Les petits yeux étincelants du rhinocéros le servent assez mal, et le chasseur peut s'en approcher aisément sans être vu, en ayant soin de se mettre sous le vent, mais s'il est au vent, l'animal dont l'odorat est des plus fins, le sent venir d'une très-grande distance; si sa vue était aussi bonne que son flair, il serait dangereux de l'attaquer, car il court avec assez de rapidité, surtout dans son premier élan, pour dépasser un cheval au galop.
Les variétés noires sont plus agiles que les blanches; cependant on évite aisément les rhinocéros en sautant de côté, tandis qu'il vont aveuglément droit devant eux.

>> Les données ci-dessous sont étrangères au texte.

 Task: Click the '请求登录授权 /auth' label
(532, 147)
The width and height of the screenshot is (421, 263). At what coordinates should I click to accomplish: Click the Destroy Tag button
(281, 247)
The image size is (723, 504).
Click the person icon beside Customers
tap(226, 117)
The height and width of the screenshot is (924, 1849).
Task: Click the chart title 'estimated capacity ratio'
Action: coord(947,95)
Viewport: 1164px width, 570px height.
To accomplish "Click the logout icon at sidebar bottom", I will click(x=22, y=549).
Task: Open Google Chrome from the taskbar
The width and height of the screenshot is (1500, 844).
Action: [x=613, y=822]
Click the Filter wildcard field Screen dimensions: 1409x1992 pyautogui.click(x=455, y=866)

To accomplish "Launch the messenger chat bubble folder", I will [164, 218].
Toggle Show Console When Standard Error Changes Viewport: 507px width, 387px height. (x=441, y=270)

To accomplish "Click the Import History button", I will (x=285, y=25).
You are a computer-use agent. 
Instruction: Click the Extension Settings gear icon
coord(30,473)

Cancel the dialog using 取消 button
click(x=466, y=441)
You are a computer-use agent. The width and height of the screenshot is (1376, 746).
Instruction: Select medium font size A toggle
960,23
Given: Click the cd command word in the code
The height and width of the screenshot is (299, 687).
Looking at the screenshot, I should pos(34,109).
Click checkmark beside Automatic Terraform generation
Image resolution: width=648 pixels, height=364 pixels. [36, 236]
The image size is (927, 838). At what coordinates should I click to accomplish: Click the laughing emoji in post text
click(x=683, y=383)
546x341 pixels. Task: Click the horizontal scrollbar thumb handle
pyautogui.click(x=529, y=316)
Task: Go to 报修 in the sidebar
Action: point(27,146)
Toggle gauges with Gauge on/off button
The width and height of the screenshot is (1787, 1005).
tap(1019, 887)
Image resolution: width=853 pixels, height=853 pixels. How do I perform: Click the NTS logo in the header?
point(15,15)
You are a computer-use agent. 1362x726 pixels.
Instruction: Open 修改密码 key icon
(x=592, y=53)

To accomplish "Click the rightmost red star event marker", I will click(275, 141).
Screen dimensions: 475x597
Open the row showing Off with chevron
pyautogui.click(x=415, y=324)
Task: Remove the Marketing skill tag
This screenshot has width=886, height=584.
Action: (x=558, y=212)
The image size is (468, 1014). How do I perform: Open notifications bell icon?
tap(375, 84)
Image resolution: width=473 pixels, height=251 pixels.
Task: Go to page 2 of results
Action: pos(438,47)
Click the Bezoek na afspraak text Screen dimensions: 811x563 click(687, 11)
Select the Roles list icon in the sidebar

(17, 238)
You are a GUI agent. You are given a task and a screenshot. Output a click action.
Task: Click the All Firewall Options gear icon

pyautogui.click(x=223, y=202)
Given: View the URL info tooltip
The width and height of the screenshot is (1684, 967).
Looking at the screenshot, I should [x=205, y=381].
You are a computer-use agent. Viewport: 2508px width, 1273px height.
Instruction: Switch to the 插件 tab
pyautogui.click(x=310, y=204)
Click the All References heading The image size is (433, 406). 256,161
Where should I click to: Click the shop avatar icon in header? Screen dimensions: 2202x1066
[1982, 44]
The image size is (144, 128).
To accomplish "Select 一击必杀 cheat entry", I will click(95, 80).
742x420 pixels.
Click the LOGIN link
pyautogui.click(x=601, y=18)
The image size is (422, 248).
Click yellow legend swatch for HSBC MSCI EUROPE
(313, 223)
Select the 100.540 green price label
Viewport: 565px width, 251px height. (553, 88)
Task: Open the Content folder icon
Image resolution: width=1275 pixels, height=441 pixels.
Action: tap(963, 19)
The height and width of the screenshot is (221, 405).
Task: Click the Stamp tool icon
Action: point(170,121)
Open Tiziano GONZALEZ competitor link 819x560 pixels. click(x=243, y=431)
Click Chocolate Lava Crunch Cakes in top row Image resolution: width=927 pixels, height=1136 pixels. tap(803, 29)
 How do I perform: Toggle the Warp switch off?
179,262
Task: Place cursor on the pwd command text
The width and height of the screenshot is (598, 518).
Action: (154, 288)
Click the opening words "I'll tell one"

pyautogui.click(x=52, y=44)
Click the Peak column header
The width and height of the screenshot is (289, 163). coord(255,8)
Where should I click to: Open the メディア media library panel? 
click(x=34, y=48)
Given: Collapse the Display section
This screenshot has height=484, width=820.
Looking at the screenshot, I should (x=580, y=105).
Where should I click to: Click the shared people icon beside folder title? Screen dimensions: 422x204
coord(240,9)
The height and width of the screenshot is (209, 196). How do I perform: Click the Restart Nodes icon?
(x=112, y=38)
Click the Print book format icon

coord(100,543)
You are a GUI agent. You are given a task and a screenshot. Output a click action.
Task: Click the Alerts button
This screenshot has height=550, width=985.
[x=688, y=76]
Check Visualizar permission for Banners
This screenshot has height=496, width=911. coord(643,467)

Les rhinocéros noirs ont environ six pieds de haut et treize de long; les blancs sont beaucoup plus gros. Le kobaoba a sept pieds de hauteur et quatorze de longueur.
Il n'est pas étonnant qu'un animal de dimensions aussi extraordinaires soit pris à première vue pour un éléphant. En réalité, le kobaoba, sous le rapport de la taille, vient immédiatement après l'éléphant, son museau large de dix-huit pouces, sa longue tête massive, son corps pesant, donnent l'idée d'une force et d'une grandeur supérieures peut-être à celles de l'éléphant lui-même; en somme, il a l'air d'une caricature de l'éléphant. On peut donc s'expliquer l'erreur de nos voyageurs, qui confondirent le kobaoba avec l'éléphant.
Au reste, cette erreur dura peu, Swartboy la dissipa en affirmant que l'animal qu'ils avaient sous les yeux était le rhinocéros blanc.
CHAPITRE XVIII.
COMBAT SANGLANT
Lorsque le kobaoba fut aperçu pour la première fois, il sortait, comme nous l'avons dit, du fourré. Sans s'arrêter, il s'achemina vers l'étang dont nous avons parlé, et que son étendue pouvait faire passer pour un petit lac.
Quoique alimentée par la source, cette pièce d'eau en était éloignée de deux cents mètres, et elle était à peu près à la même distance du grand figuier-sycomore. Ses bords formaient une circonférence presque parfaite, elle aurait environ cent mètres de diamètre, de sorte que sa superficie pouvait être d'un peu plus de deux acres anglais (80 ares 9342). Elle avait des droits incontestables au titre de lac, que les jeunes gens lui avaient déjà conféré.
En haut de ce lac, c'est-à-dire du côté de la source à laquelle il empruntait ses eaux, la berge était élevée, et des rochers dominaient le petit ruisseau qui s'y versait à sa naissance. A l'extrémité opposée, le rivage était bas, et même en quelques endroits l'eau était presque au niveau de la plaine. Aussi voyait-on sur les bords qui formaient la limite occidentale du lac les traces d'animaux qui venaient y boire. Hendrik le chasseur avait observé les empreintes d'espèces qui lui étaient connues, et d'autres qu'il voyait pour la première fois.